According to the Financial Supervisory Service (FSS), payments via mobile device last year increased from 2.44 trillion won in 2016 to 11.95 trillion won, a 390 percent increase.
Over 236 million such payments were made last year, a 362 percent surge compared to 51 million in 2016.
The FSS estimates that number to grow to 27.87 trillion won by the end of this year. As of the end of May, mobile payments have already reached 11.61 trillion won for 2018.
One of the reasons such payments are so popular in Korea is because a customer doesn’t have to go through complicated security authentication systems, including the one-time passwords (OTP) required in other online payments.
Payments can be made instantly, even through social media.
As of May, there were over nine million people using mobile payment apps by seven companies including IT giants like the nation’s leading mobile messenger app developer, Kakao, and the country’s largest web portal, Naver. The FSS report showed that 51.7 percent of the users are male.
The dominant age group using the payment apps are people in their 20s and 30s who account for 78.1 percent. People in their 20s account for 58.1 percent while those in their 30s account for 20 percent.
The market is dominated by two companies - Viva Republica, which developed Toss, and Kakao’s Kakao Pay. Together, these two companies have a market share of 96.4 percent or 11.19 trillion won.
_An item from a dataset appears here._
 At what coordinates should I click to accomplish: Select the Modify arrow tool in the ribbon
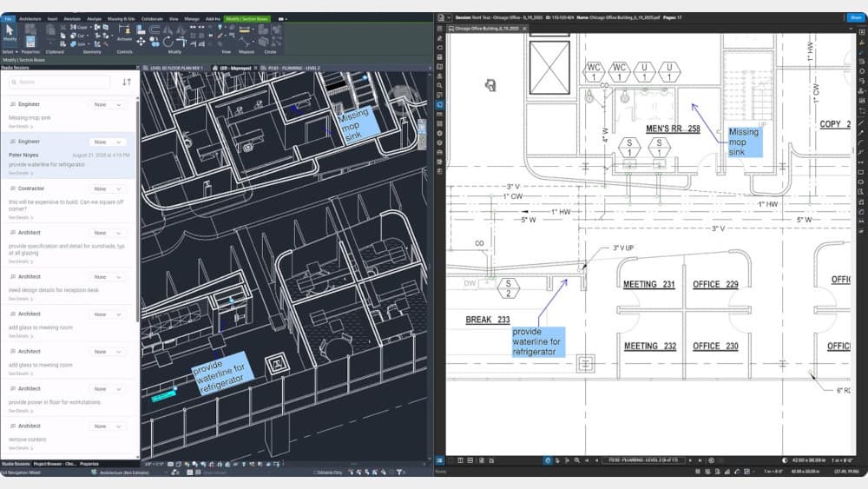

The number of people using either Toss or Kakao Pay amounts to over 8.65 million or 95.3 percent of the total.
The FSS report said that despite its rapid growth, the industry is structured in a way that creates more losses as the size of transactions grow.
Currently, almost all of the companies transfer money with no charge to customers, but they have to pay banks between 150 won and 450 won for each transaction.
The companies are forced to find profits in connecting customers with other financial services, such as fund investments, real estate investments and P2P payments.
“It seems the purpose of easy payment services is not to make a profit but rather to secure a number of customers through that service and then connect them to financial platforms and introduce new financial products,” the FSS report said.